==== Material to process

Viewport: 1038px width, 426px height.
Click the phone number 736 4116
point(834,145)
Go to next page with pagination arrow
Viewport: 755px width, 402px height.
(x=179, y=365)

========

--- Description of the task ---
Exactly as they stand, repeat all the records.

--- Solution to the exercise ---
Viewport: 1038px width, 426px height.
Click the phone number 736 4116
point(834,145)
Go to next page with pagination arrow
Viewport: 755px width, 402px height.
(x=179, y=365)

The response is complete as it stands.